<<<<
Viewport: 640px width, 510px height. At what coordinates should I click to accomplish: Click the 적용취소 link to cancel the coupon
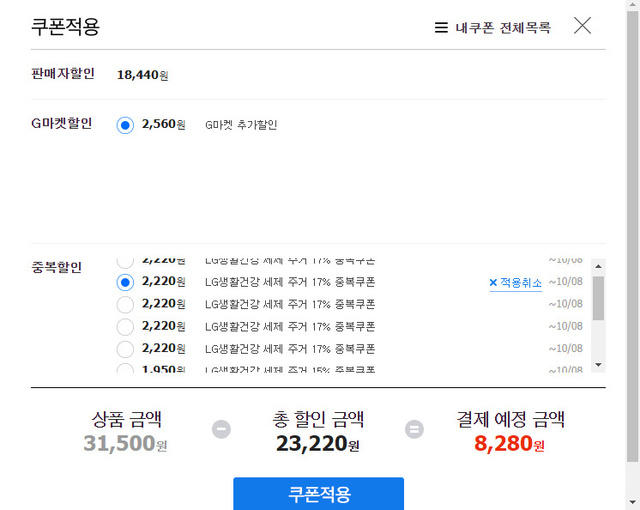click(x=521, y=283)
>>>>
<<<<
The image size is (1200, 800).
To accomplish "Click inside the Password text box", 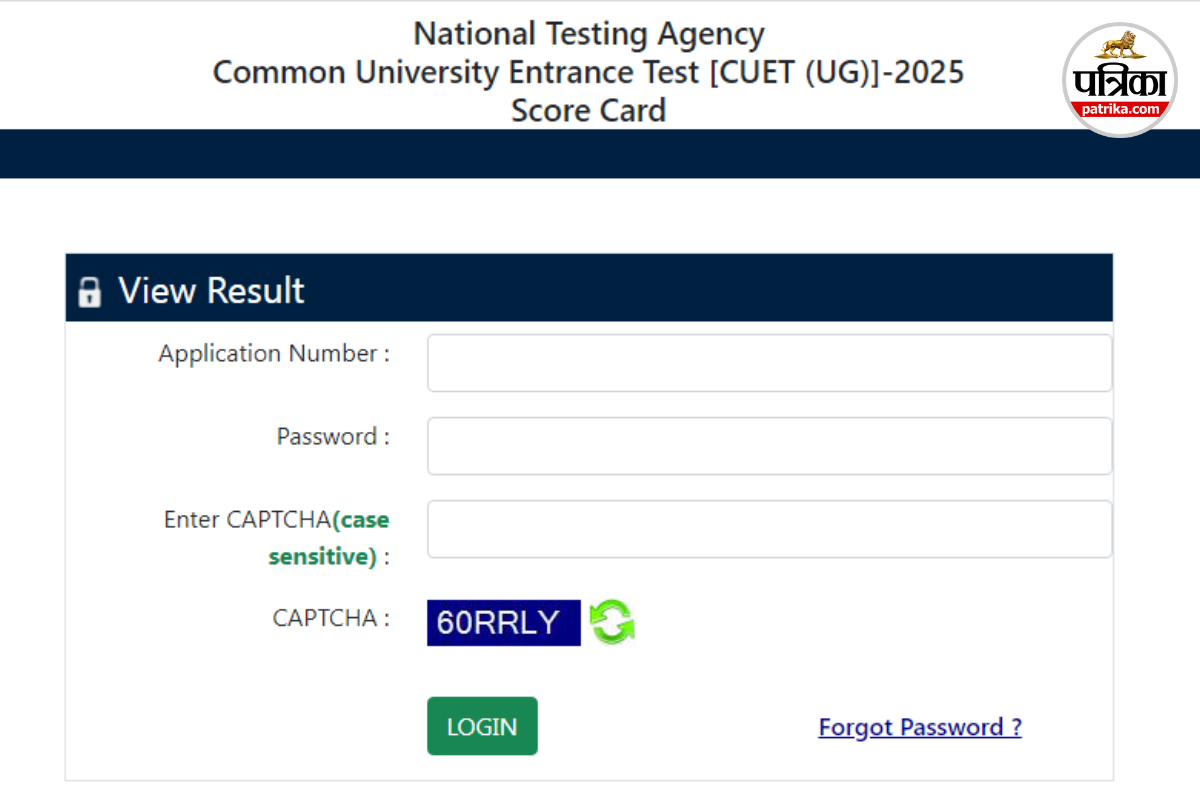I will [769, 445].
>>>>
<<<<
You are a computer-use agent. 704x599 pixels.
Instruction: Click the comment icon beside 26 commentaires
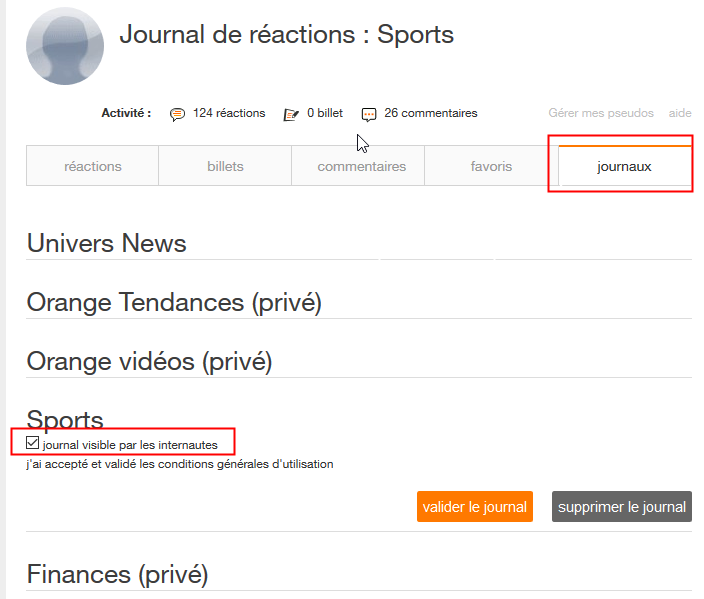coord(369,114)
>>>>
■ **What is needed**:
Copy these entries again word for word, starting at the line that has "You are a computer-use agent. 704x599 pixels." and stopping after the line that has "coord(369,114)". Leave the pictures out.

■ **Task answer**:
You are a computer-use agent. 704x599 pixels.
Instruction: Click the comment icon beside 26 commentaires
coord(369,114)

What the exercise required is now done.